My family lives in rural Massachusetts. It's a huge, close-knit extended family, and almost all of them live within an hour or so of my parents. I'm the oldest of three girls...I'll call my sisters M for middle, and Y for youngest. M is married, has a 1 year old daughter, and lives 2 miles from my parents. Her husband also has a huge family that all lives locally.
Y lived at home until 13 months ago, when she moved to LA. Last Christmas, Y spent it with me, DH, and my MIL in Orange County. This Christmas, Y came up to have Christmas with DH and I again.
M is not handling this well at all. She's constantly making comments about us leaving her, how Christmas doesn't feel like Christmas anymore, etc. She talks about us moving back (despite us telling her it's not happening) and since Y's ex-boyfriend works with M's husband, she holds on to this believe that Y and her ex will get back together and Y will move home and marry him. (yes, seriously.)
The reality is, we just won't be home for Xmas much anymore. After travelling almost every year for Christmas for the last decade, I loved not going anywhere this year. Not to mention, it's expensive and time consuming to travel cross country then, and if we don't spend Xmas with MIL, MIL is totally and completely alone. DH's dad is in Virginia, we'll probably never spend an Xmas with him, so it's not like my family is getting the short end of the stick here. And I go home for baby showers, and christenings, and weddings - the events that I think are the most important.
Y works in retail and probably will be working on the 26th for as long as she stays in that field, which makes a cross-country flight at Xmas impossible.
I'm not really sure what to do. My first Xmas away from my family was hard, but I'm happy in my marriage and we are building our own traditions. My sister isn't even away from her family...she's got a kid, and about 60 relatives between she and her husband that live within 15 minutes of her.
We almost certainly won't go back next Christmas and neither will Y. Are we horrible people? I'm really not sure what to do. I hate feeling responsible for ruining M's Christmas every year, but I'm annoyed that she can't accept that we are adults now with families of our own and different commitments. I end up feeling guilty and it's this huge downer on my holiday.
I'm really not sure what to do here, short of going home every year for Christmas. Any advice?
Re: Family drama...advice needed (long)
I know how this goes! People get weird ideas about holidays, and they have expectations that can be unrealistic, etc. You're not responsible for M's happiness, and it's unfair for her to blame this on you and Y. Still, that really only applies in a vacuum. You can't reason M into understanding that you're around for all the other big stuff, etc. I think for family unity, I'd head back from Christmas in the next few years.

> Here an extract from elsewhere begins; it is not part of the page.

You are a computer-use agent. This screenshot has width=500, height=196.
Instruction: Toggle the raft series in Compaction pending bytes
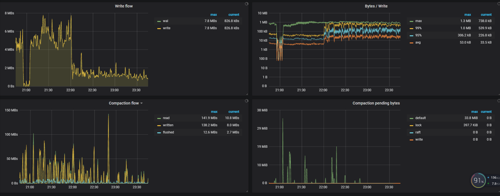418,132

DH's parents live near us, but the extended family (all 100,000,000 of them) live in Maine. The ILs always head up to Maine and really wanted us to go with them this year. However, we saw them for Tgiving and went to Disney World with this earlier this month. I thought my parents deserved Christmas. My parents do get Christmas every year.

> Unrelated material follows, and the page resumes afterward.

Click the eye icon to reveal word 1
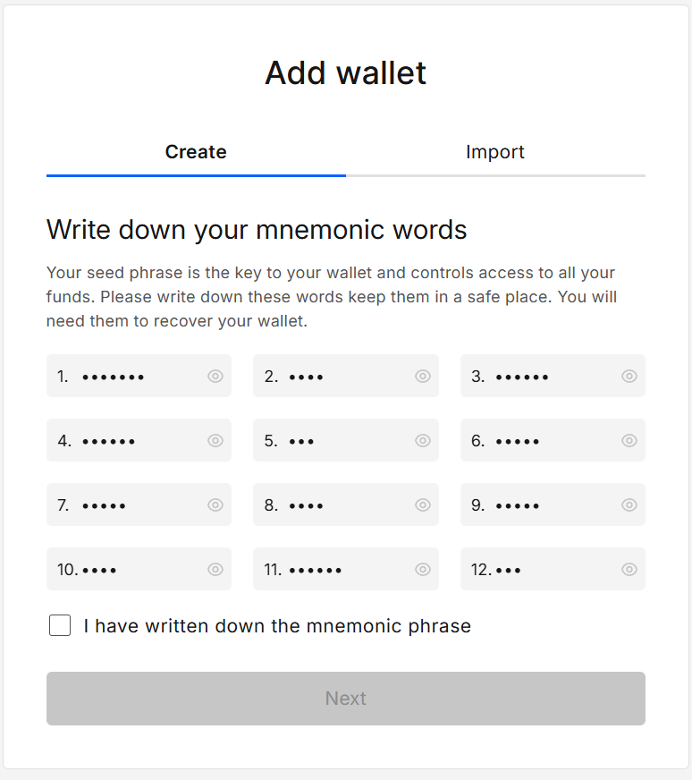 click(x=215, y=376)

I know we'll eventually have to go to Maine. It's impractical and my dad's bday is the day after Christmas (which I hate to miss), but I'll probably have to at some point.
Yuck. Family crap is so annoying. Why can't people just be understanding?

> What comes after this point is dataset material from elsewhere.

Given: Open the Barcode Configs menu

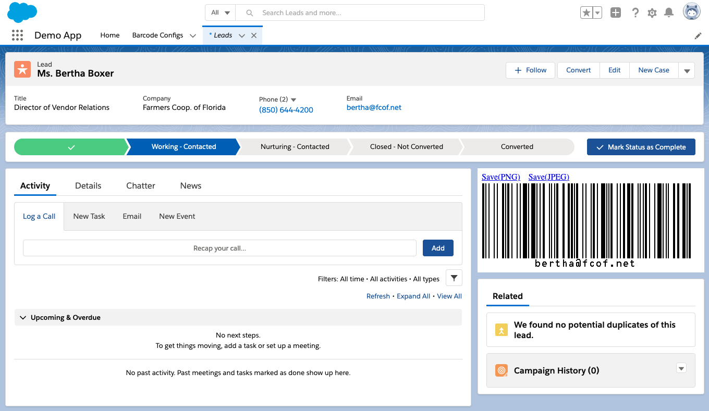Looking at the screenshot, I should click(163, 35).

I think that you and your DH should make some type of schedule with your family and when you'll be where for what holiday. We are doing something similar with DH's brother's family and parents in the south. We can fly down there ONCE a year, so if we go down for the summer, then they gotta come up for a holiday if they wanna see us. If they wanna see us for a holiday down there, they can't expect us at other times.
I think its a bit extreme to say that you'll "never" have Christmas somewhere. I personally would rather my sibling came for TG or Christmas than a baby shower or birthday. I think maybe, since she seems to be the whiner, you could talk to her and tell her you situation and how often you'd be willing to travel in a given year. Then, you two can figure out what you'd both like to see each other for the most. Even if you say "I'll only be able to come for Christmas every 3 years" at least you are managing her expectations.
As far as your youngest sister, if her schedule is different than yours, so be it. She's the one who decided to move out the CA from Mass to work in retail of all things. If she can't afford the $$ to fly home that's her issue to figure out or whine to your parents about.You shouldn't feel like you can't see your family because of her.
Well geez, it's crappy that she holds you personally responsible for ruining Christmas (or crappy for her that she lets your absence ruin Christmas). You seem really awesome, ESF, and I'm sure I'd miss you if I were your sister, too... but what about the rest of her family -- what are they, chopped liver?
It sounds like staying put for Christmas works out really well, considering your other sister is there and that your MIL would be alone otherwise. If you're happy with your decision I think you're doing the right thing to stick by it. Hopefully M will grow up and realize that things aren't always going to work out the way she wants them to.
(Sorry if this sounds snotty/mean. I'm in a bad mood.)
I am also the oldest of 3 girls!
I also live out of state from the rest of my family. But not as far as you!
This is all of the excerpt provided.